Thomas Bolestridge a commencé le secondaire avec deux prises contre lui: il n'avait aucune chance d'obtenir son diplôme dans les délais prévus par le ministère de l'Éducation.

Thomas Bolestridge fait partie de la vingtaine d'élèves qui décident chaque année de se lancer dans un parcours scolaire inusité qui leur permet de faire en six ans les cinq années du secondaire. Dans le programme 2/3 de l'école Saint-Joseph de Saint-Hyacinthe, les première et deuxième secondaires s'échelonnent sur trois ans, plutôt que deux dans la plupart des autres établissements de la province. Les six premiers mois du programme sont presque entièrement consacrés à combler les retards accumulés au primaire.

 

Alors que le ministère de l'Éducation favorise l'intégration des élèves en difficulté dans des groupes réguliers, l'école Saint-Joseph rassemble donc ses élèves de façon plus homogène en fonction de leurs forces. Cette position va à l'encontre des théories mises au point par les pédagogues voulant que la présence des élèves forts dans une classe permette de tirer vers le haut les plus faibles. Mais elle semble ravir les adolescents.

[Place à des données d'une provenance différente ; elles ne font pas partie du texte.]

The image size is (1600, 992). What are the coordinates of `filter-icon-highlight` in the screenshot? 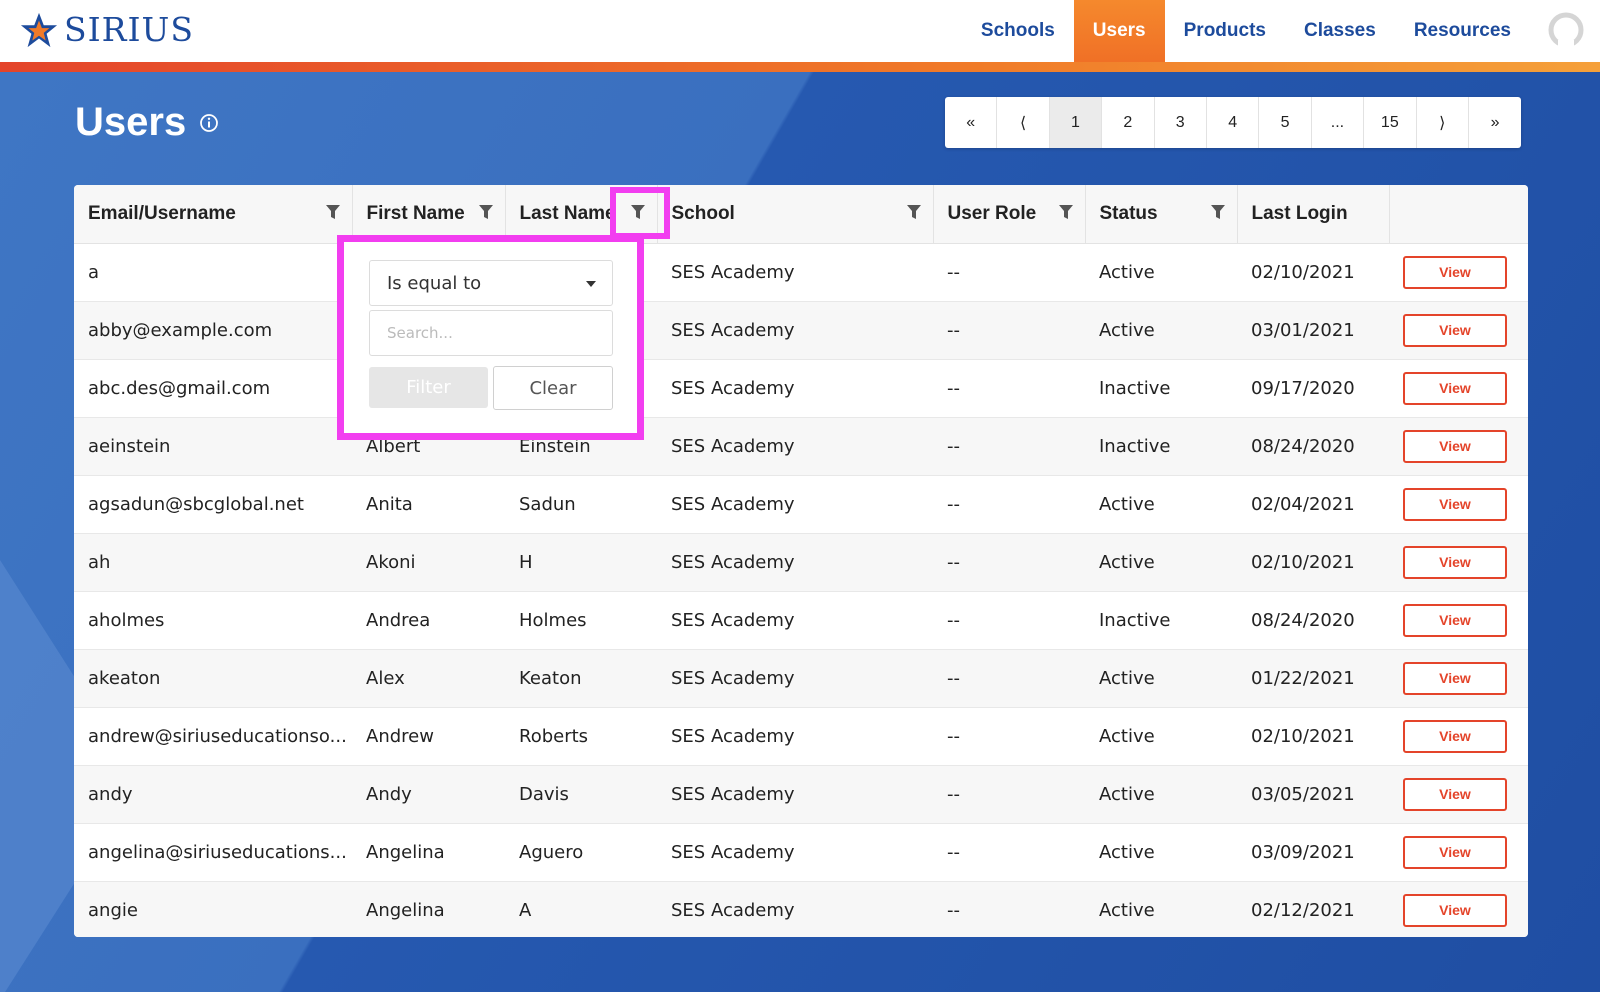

«Au primaire, le professeur n'avait jamais le temps de répondre à mes questions. Il fallait qu'il aille vite pour faire progresser les plus forts et c'était tant pis pour moi. Là, je ne me suis jamais sentie pressée», se souvient Marie-Ève Adam, une finissante du programme 2/3.

«Je n'osais jamais poser de questions dans ma classe parce que j'avais toujours peur de faire rire de moi. Je restais dans mon coin, renchérit Sandrine Letendre, 14 ans. Maintenant, c'est moi qui en pose le plus.»

Les élèves du 2/3 doivent parfois affronter les préjugés des élèves des autres programmes et des autres écoles. L'encadrement est aussi plus strict. Les élèves n'ont pas le droit de sortir le midi avant la troisième année du programme, et encore, ils ne pourront le faire au plus que deux fois par semaine.

Pourtant, les parents de Thomas Bolestridge n'ont pas eu besoin d'insister pour le convaincre de faire le saut.

Quand il termine son primaire à 12 ans, à l'âge où tous les rêves sont permis, Thomas a une vision bien sombre de son avenir. Son estime personnelle est au plus bas: sur une échelle de 0 à 10, elle obtient tout juste un 2. «J'aurais dû redoubler chaque année au primaire: je coulais dans toutes les matières, sauf en anglais, en musique et en éducation physique. J'étais en route pour décrocher», laisse-t-il tomber en entrevue à La Presse.

Mais voilà que dans cette classe où tous les élèves ont connu des difficultés d'apprentissage, Thomas respire un peu mieux. Il progresse. Ses notes s'améliorent, les succès s'accumulent.

«Nous accordons beaucoup d'importance à la motivation, explique Simone Leblanc, directrice des services pédagogiques. Ce sont des jeunes pour qui apprendre, ce n'est jamais facile, et ils peuvent se décourager rapidement. Il faut absolument veiller à leur faire vivre régulièrement des petites réussites.»

«J'ai mis du temps à me convaincre que j'avais vraiment pris la bonne décision. Perdre un an... et tous ses amis qui s'en vont au régulier, ce n'est pas une perspective agréable», dit Thomas. Mais à 18 ans, il s'apprête à faire le saut au cégep en septembre et songe déjà au moment où il poursuivra ses études en informatique à l'université.